208 reviews7 followers
September 1, 2020
First, I would like to thank the publisher and @netgalley for the advanced copy of this book. Being interested in all things true crime, and having degrees in Criminology (and contemplating law school!), this book really interested me. It is about a retired Judge who gives behind the scenes information about what it's like being a judge. I liked how she wrote it almost as a daily journal and told stories of how she first started out as a public defender and eventually rose to a criminal court Judge. I also enjoyed hearing different cases she has seen and presided over. I also enjoyed hearing the author's thoughts on different topics, both controversial topics and mundane topics - all while relating them to cases she has presided over or heard about from other judges. This book is really a behind the scenes look at being a judge and I eeally enjoyed it!
Profile Image for Jessica.
577 reviews19 followers
September 2, 2020
I was provided a free copy of this book by @netgalley in exchange for my honest review.
I really enjoyed this inside look into the life of a judge. Judge Mader journaled for a year about her cases, decisions, and typical courtroom procedures. She also brings up the politics of being elected vs appointed, the fine line that sometimes needs to be walked to ensure the judge adequately does their job without stepping (too hard) on toes, and the difficulties of sentencing and filling a jury. I thought it was a very thoughtful and well written discussion on some pretty difficult topics. So much of sentencing and decisions made by judges are not black and white issues.
If you like learning about someone else's life and job, you will enjoy this. This book was published yesterday, 1 September, so it is now available to purchase!! 🥳
#InsideTheRobe #NetGalley
6 reviews
November 29, 2020
The beginning was about some family background and I wondered if the synopsis was about a different book. Thankfully I made it through that part and kept reading. Once she started describing the day-to-day events occurring in the courtroom my interest peaked and I became engaged with her reality and time as a judge. If you are a hardcore true crime junkie and can can get through the beginning, you'll enjoy reading her journal entries. The legal jargon was kept to a minimum and explained for those readers who may not be familiar with it, but it was detailed enough to get the point across. Overall I found this an interesting narrative and enjoyed reading it.

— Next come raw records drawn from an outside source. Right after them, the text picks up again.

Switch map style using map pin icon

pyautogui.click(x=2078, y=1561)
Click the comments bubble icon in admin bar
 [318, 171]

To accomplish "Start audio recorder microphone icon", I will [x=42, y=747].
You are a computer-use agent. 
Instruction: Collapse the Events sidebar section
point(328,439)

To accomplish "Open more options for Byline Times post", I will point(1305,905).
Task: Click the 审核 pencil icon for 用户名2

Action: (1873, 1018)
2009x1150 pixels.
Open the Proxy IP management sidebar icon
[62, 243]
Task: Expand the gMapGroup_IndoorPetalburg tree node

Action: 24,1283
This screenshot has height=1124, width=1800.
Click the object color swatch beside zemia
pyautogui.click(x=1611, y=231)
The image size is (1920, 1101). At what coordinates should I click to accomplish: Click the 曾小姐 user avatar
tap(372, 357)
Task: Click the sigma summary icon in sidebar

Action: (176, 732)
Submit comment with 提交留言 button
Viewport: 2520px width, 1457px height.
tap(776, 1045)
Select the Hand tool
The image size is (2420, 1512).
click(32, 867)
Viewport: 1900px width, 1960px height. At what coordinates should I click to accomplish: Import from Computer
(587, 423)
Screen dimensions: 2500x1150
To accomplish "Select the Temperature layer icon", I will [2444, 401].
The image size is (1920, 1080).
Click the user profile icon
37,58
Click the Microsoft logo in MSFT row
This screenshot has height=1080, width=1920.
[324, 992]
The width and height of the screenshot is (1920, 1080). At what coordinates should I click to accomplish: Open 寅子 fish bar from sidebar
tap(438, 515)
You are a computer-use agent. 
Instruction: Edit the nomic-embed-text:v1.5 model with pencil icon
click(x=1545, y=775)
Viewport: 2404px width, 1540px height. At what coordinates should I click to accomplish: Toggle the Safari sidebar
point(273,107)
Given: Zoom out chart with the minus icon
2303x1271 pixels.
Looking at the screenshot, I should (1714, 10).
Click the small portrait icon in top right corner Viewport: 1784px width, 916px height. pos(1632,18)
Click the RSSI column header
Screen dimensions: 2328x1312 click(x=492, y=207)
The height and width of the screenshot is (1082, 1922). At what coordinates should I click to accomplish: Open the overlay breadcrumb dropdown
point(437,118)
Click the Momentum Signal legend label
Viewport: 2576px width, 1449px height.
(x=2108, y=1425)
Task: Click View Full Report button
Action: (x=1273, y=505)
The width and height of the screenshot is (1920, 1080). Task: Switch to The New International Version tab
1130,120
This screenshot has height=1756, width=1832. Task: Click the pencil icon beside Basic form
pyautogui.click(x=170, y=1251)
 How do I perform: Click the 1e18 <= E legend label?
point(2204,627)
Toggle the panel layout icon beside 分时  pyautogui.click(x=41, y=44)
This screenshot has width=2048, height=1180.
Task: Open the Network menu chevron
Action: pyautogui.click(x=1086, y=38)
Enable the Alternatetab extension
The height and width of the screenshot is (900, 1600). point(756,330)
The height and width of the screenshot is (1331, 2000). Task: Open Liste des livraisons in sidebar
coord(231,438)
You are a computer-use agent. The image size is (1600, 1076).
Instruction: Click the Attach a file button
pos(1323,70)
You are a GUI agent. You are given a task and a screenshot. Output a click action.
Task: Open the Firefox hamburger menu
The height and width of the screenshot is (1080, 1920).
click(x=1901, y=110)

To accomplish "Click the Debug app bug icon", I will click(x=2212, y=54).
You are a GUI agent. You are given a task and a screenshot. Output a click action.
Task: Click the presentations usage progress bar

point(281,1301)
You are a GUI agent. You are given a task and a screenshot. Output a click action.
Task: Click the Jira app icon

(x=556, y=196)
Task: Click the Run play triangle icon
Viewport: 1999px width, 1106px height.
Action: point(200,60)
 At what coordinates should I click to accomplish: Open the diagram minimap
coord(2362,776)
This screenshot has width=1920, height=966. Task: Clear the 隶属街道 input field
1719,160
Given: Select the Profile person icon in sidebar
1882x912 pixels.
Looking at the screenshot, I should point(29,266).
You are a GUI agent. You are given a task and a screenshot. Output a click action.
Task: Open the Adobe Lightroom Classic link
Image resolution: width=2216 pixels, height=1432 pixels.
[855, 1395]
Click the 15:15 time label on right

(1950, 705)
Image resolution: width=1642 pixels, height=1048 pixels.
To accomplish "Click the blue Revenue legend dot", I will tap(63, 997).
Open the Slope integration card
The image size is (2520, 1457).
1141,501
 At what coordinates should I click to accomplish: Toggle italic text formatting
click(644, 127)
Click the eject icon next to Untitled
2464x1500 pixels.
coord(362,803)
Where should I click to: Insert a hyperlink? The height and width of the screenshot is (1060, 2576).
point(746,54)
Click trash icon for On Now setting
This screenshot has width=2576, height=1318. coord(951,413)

Thank you to netgalley and the publisher for providing a copy of this book to read and review. The opinions expressed here are my own.
Profile Image for Logan Pierce.
26 reviews10 followers
April 16, 2026
A few years back I served on a jury for a criminal case in Los Angeles County. It was a robbery case, not particularly high-profile, but it consumed three weeks of my life and left me with a lingering unease that I couldn't quite name. The verdict felt right, but the process felt strange. Opaque. Like watching a performance with a script I hadn't been given.

Reading Inside the Robe was, for me, something close to therapy.

Mader explains, from the inside, all the things that bewildered me during my jury service. Why the judge seemed to disappear for long stretches of the day. What was happening during those endless sidebar conferences. Why certain evidence was excluded without explanation. What the judge was actually doing during testimony when she appeared to be writing notes. All of it the invisible architecture of a trial, is described here with patience and clarity.